Ora a verdade é que não se conhece a Ole Gunnar Solskjaer uma ideia acerca de futebol para que se espere que seja ele a fornecer esse upgrade a Ronaldo. Essa não terá certamente sido a motivação do craque português quando escolheu Old Trafford em vez do Ettihad. Em função do quê terá Ronaldo escolhido, então? – isto, claro, assumindo que foi ele a escolher e que, tendo sido, a motivação maior não era apenas pôr-se a andar de Turim, onde não reconhecia à equipa a capacidade para ser vencedora e iria levar com Massimo Allegri, um treinador que também não era louco pela ideia de construir um coletivo em torno dele. À partida, vejo em Ronaldo duas motivações. Uma é ganhar. E é notável que, aos 36 anos, já tendo ganho tanta coisa, ele ainda mantenha a sede de conquista de um miúdo acabado de sair dos juniores. A quem passa a vida a criticá-lo por querer fazer golos, por querer bater recordes, só digo uma coisa: ainda bem que assim é. A outra motivação é ser adulado, ser alvo de admiração, até de adoração por parte de colegas de equipa, adeptos, jornalistas e comentadores televisivos – no caso do United, aliás, há quem acumule as quatro facetas e não falta quem diga que foi a pressão de gente influente, como Rio Ferdinand ou Gary Neville, a trabalhar muito para este desfecho.

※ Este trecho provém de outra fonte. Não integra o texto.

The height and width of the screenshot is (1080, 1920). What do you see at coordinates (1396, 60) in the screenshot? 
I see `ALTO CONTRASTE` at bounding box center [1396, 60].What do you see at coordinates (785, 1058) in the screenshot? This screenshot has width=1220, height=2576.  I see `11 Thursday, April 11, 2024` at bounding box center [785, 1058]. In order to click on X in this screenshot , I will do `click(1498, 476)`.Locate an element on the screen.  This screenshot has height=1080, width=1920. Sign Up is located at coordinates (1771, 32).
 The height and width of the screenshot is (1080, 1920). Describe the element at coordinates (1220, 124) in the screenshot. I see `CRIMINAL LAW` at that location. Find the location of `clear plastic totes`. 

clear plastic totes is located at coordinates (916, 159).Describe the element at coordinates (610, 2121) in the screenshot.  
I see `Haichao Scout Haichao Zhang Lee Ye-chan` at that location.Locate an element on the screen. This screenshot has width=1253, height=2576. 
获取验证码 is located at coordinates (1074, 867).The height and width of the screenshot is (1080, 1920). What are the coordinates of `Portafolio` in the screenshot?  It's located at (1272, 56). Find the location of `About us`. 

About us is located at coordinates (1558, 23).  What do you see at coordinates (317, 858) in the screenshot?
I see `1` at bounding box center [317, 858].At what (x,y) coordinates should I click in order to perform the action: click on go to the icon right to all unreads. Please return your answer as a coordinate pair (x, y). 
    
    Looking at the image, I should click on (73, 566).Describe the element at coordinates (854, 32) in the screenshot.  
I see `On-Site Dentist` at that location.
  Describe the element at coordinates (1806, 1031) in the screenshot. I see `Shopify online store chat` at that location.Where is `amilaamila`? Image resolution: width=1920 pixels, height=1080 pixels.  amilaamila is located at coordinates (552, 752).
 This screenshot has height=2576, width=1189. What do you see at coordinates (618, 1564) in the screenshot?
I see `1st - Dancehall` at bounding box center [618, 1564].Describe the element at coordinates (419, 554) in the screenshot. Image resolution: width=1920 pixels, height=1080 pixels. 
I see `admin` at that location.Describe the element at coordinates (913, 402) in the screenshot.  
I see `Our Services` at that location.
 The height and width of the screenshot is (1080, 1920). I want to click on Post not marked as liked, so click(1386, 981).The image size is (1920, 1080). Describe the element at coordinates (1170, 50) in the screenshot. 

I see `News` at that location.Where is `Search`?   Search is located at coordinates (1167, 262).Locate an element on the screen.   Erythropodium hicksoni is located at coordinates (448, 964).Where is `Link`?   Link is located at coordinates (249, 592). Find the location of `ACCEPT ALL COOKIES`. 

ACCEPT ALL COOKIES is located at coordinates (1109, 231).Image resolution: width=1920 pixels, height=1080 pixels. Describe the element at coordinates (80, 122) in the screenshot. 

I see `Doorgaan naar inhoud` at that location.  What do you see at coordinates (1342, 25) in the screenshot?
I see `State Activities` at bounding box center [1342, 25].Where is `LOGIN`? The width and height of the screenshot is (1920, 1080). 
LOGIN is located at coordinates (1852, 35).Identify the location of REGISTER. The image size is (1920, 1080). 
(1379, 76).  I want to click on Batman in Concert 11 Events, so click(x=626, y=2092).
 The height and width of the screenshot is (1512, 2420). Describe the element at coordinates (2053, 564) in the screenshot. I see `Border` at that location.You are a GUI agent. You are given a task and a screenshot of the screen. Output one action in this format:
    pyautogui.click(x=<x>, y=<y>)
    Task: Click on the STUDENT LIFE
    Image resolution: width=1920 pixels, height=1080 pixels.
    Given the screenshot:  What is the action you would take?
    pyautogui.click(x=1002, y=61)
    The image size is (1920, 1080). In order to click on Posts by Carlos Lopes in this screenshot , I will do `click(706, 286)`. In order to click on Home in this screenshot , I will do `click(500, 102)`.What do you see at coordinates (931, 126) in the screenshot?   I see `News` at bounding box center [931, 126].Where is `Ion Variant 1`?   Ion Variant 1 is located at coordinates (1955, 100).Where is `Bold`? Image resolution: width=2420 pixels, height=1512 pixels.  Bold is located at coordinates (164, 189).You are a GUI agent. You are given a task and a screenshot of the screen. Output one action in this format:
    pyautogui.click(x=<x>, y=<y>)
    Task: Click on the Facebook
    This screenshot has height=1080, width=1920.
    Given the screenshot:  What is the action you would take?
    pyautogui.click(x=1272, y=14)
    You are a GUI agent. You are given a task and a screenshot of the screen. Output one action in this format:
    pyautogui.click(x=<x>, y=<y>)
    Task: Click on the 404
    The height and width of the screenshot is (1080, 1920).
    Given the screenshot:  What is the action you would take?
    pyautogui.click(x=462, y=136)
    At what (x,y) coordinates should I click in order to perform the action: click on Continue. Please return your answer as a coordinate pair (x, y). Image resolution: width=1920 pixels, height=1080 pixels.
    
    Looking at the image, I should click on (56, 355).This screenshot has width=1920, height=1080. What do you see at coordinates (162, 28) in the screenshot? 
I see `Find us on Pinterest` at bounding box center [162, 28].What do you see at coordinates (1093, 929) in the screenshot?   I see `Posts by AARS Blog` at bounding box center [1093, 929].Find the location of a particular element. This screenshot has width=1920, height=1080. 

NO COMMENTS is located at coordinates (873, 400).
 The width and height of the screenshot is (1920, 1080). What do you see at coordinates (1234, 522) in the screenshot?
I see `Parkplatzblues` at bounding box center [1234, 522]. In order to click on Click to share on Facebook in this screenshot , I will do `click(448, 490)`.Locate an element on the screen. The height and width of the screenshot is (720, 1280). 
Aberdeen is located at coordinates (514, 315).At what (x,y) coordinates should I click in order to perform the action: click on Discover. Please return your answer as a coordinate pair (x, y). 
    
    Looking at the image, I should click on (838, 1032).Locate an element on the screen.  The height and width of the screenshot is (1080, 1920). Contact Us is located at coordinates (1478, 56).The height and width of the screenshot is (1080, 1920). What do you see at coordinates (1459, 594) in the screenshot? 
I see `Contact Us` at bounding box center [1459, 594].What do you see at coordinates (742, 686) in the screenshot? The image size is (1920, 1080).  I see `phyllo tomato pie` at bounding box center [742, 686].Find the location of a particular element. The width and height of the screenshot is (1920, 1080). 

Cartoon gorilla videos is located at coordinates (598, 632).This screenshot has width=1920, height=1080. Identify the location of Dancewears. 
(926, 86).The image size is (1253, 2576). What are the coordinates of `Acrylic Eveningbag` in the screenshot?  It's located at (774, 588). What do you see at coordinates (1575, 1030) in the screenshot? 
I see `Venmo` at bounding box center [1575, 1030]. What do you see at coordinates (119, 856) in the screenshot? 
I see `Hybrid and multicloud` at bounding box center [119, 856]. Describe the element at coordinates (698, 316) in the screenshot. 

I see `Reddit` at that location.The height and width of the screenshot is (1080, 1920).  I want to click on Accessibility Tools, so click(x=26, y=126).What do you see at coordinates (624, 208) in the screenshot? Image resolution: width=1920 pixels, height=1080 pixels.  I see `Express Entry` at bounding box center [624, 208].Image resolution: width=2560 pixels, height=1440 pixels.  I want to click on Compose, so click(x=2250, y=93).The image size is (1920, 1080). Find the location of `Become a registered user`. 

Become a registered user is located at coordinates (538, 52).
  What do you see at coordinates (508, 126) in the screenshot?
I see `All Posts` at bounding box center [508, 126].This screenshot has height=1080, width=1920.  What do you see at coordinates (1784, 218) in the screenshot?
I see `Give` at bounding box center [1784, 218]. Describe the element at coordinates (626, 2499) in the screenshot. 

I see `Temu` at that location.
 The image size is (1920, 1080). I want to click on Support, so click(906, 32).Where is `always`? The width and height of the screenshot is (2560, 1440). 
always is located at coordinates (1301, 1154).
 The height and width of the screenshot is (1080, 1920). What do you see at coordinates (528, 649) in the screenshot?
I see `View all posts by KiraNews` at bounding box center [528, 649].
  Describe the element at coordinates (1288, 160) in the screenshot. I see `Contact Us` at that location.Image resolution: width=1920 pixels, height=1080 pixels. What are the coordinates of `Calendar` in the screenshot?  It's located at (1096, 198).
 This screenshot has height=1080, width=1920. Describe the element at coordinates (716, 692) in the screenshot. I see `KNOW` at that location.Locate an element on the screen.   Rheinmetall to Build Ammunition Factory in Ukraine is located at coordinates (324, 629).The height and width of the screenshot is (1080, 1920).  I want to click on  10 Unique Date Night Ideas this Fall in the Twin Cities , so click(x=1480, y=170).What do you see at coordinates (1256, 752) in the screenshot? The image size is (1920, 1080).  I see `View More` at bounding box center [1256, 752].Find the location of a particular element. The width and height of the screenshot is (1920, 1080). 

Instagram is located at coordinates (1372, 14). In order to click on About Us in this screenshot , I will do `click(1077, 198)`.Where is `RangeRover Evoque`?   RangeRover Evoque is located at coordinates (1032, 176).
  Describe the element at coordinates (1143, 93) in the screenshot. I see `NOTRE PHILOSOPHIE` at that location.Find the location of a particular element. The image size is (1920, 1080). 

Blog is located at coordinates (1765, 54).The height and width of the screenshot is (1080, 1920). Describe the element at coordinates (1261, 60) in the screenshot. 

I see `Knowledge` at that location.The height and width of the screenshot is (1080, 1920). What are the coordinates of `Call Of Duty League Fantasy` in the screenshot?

Seja como for, esta vertente da adoração, não sendo tão recomendável, pode mesmo ter sido a decisiva na mudança de Ronaldo. É verdade que com Sancho, Varane e agora Ronaldo, o United teve um Verão muito interessante em termos de mercado, mas ainda assim parece-me que está atrás do Manchester City, do Chelsea e do Liverpool FC no que a possibilidades de ganhar diz respeito. Tanto interna como externamente – e aqui nem é preciso juntar à equação os nomes dos treinadores ou confrontar o charme e as ideias próprias de Guardiola, Tuchel ou Klopp, provavelmente os técnicos mais influentes do futebol europeu hoje em dia, com aquilo que vem de Solskjaer, que é gestão corrente e navegação à vista. Mas basta ver a celebração de Peter Schmeichel com champagne quando soube que Ronaldo ia para o United, ou ler a troca de mensagens postada por Patrice Evra para perceber que, ao longo dos anos, Alex Ferguson criou em Old Trafford um sentimento de pertença ao qual é difícil fugir. O que custaria a Ronaldo caso tivesse de lá entrar vestido com a camisola do City não seriam tanto os assobios do público – público hostil é igual em qualquer lado – mas sim a negação desse sentimento de pertença e a sensação de que estaria a trair a fraternidade construída em cima de sucessos por Ferguson.
Ronaldo não foi para o United por amor à camisola. Foi para o United por amor a uma família que o adora e venera. Pode nem ser o melhor para a carreira dele e para a seleção nacional, mas foi o que ele conseguiu e quis fazer. E, sendo assim, também está bem.